We will make every effort to minimize the balance-of-payments impact of our overseas defense expenditures by expanding sales of United States military equipment and negotiating other offsetting arrangements with our industrial allies. With respect to the remaining impact, while further savings will undoubtedly be found possible, major reductions in spending will probably become possible only when a significant reduction can be made in the number of United States forces and dependents deployed overseas. The level and composition of overseas [Page 18]deployment of United States forces is under review by Secretary McNamara.
The proposed new sugar legislation, if provisions to establish import fees are retained, would contribute approximately $100 million to our balance of payments, on the assumption that the use of the fees for economic assistance under the Alliance for Progress will be tied to United States procurement.
The major problem of economic assistance as it affects our balance of payments at the present time is the question of financing the local costs of projects and programs. Largely because of this type of expenditure, AID officials had estimated that commitments of FY 1963 AID funds would result in expenditures abroad of $837 million, as opposed to $647 million resulting from FY 1962 commitments. These estimates are now being revised upwards. Over-all foreign assistance expenditures resulting in an immediate cash outflow from the United States (reflecting also authorizations made before the change in procurement policies) were about $1.3 billion in calendar years 1960 and 1961. This total cannot be allowed to increase and must be reduced to about $1 billion if our foreign assistance operations are to bear their fair share of the burden involved in reaching a balance in our payments.

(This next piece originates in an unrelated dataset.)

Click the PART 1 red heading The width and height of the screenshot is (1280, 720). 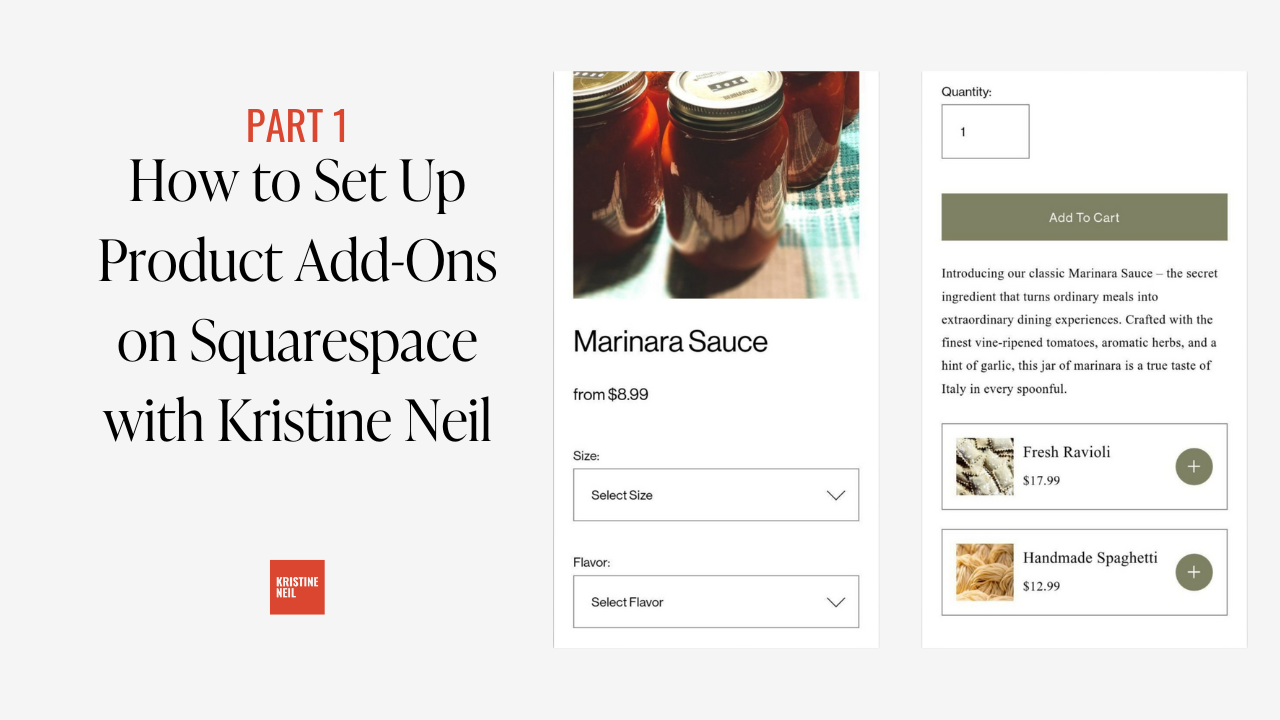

This is of particular importance in the Alliance for Progress, and may be an increasing problem in other areas, particularly in Africa. We have sought a number of ways to minimize the balance-of-payments effects of the local cost financing which AID undertakes. Among these have been the placing of the dollar funds in segregated accounts, to be used only to pay for United States goods and services, and the agreement reached with Nigeria that it would find other means of increasing imports from the United States by an amount at least as great as the United States financing of local costs. While the Nigerian example is interesting, it may not prove possible to implement it in the desired fashion. Segregated accounts may simply result in AID financing of United States exports which would have been made in any event. Senior policy officials of State and AID are currently cooperating with us in exploring other potential methods of minimizing the balance-of-payments impact of local cost financing. I will furnish you with a special report on the results of these studies in the next two weeks.

In summary, our position is considerably improved. But we cannot relax our efforts. Further vigilance and ingenuity in holding down expenditures, and further efforts to increase our receipts, are necessary.

Douglas Dillon
  1. Source: Kennedy Library, President’s Office Files, Treasury, 3/12/62. Confidential.
  2. The report was attached but is not printed. Dillon also sent the report to Secretary Rusk under cover of a March 15 memorandum, which called particular attention to paragraphs 7 and 10. Dillon added: “I am sure that Fowler Hamilton and the other appropriate officials of the Department of State will cooperate fully in developing promptly new methods of meeting the local cost financing problem.” (Department of State, Central Files, 811.10/3-1562)
  3. Regarding these arrangements, see Documents 40 ff.